■ **Aim of the task**
Look below for the line that contains "Given: Increase Take Profit with the up arrow", then copy it and each following line exactly, through and including the line that contains "Go to the AI hub page".

■ **Source data**
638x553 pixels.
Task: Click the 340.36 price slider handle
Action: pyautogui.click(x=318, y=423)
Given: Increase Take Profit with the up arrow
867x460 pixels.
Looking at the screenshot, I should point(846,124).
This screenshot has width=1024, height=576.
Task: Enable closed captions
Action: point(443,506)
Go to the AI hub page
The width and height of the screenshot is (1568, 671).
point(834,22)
--
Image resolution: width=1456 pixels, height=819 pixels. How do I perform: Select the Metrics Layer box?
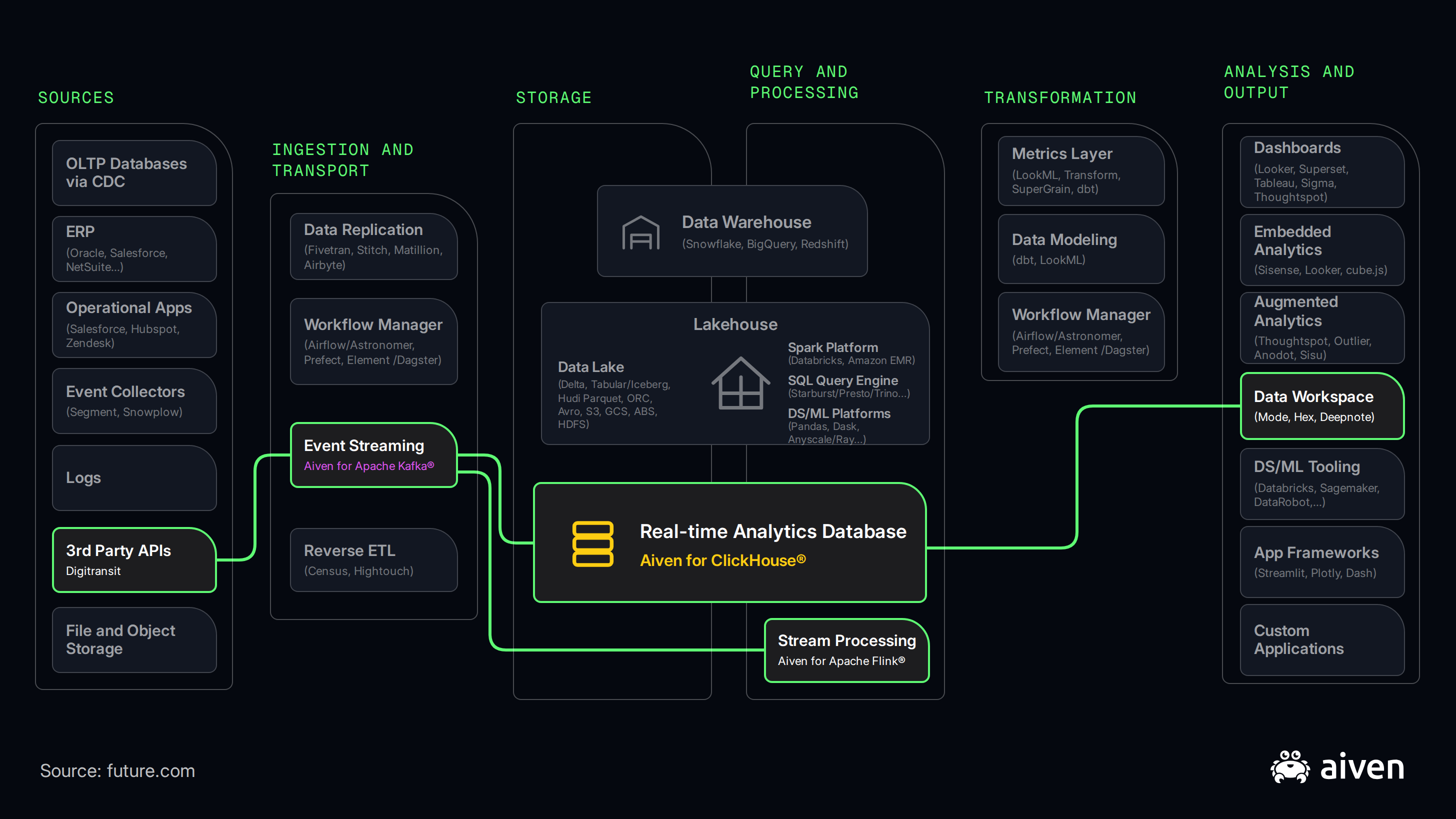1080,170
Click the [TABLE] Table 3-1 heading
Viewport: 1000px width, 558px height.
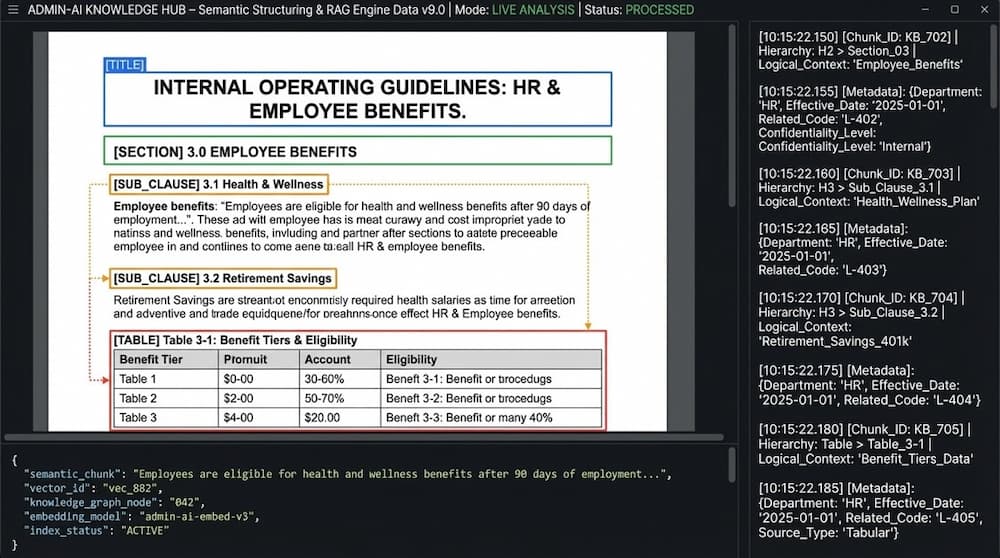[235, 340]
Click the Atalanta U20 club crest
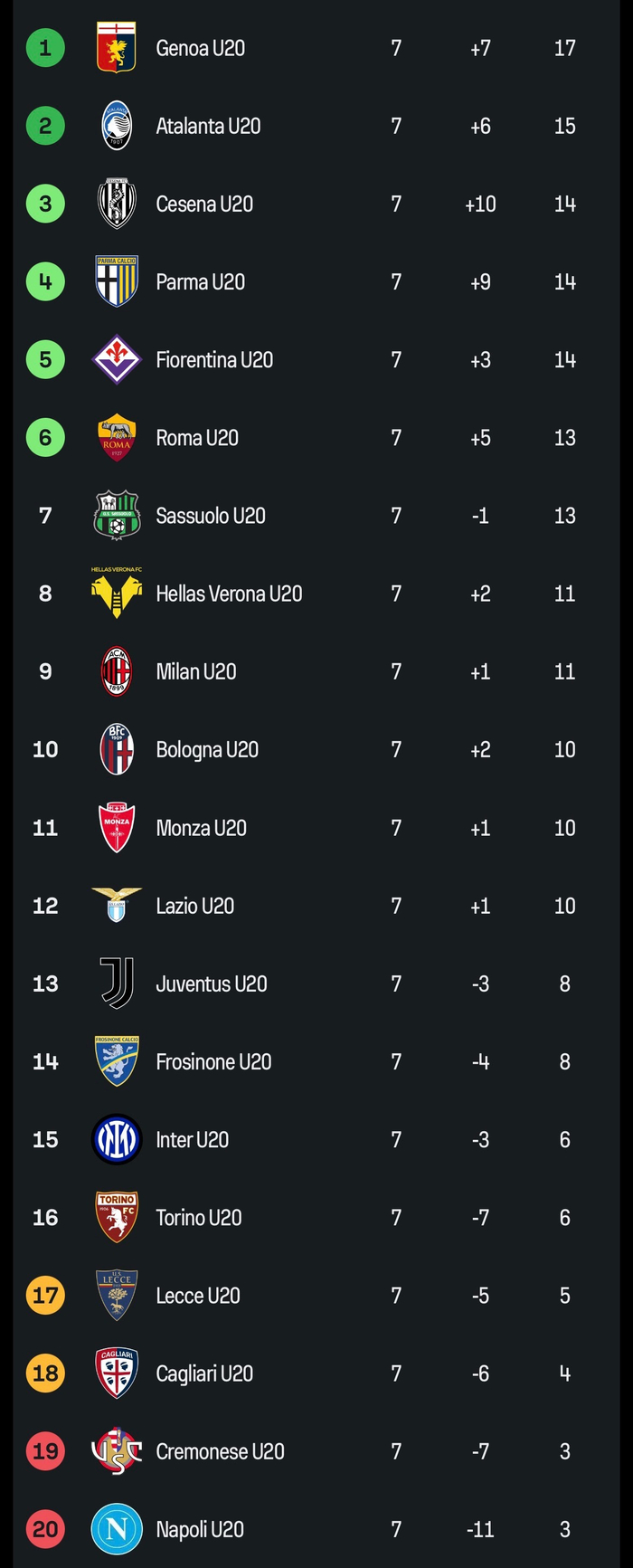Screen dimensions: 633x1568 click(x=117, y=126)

■ **Exercise answer**
Given: Increase Take Profit with the up arrow
867x460 pixels.
Looking at the screenshot, I should point(846,124).
This screenshot has width=1024, height=576.
Task: Enable closed captions
Action: point(443,506)
Go to the AI hub page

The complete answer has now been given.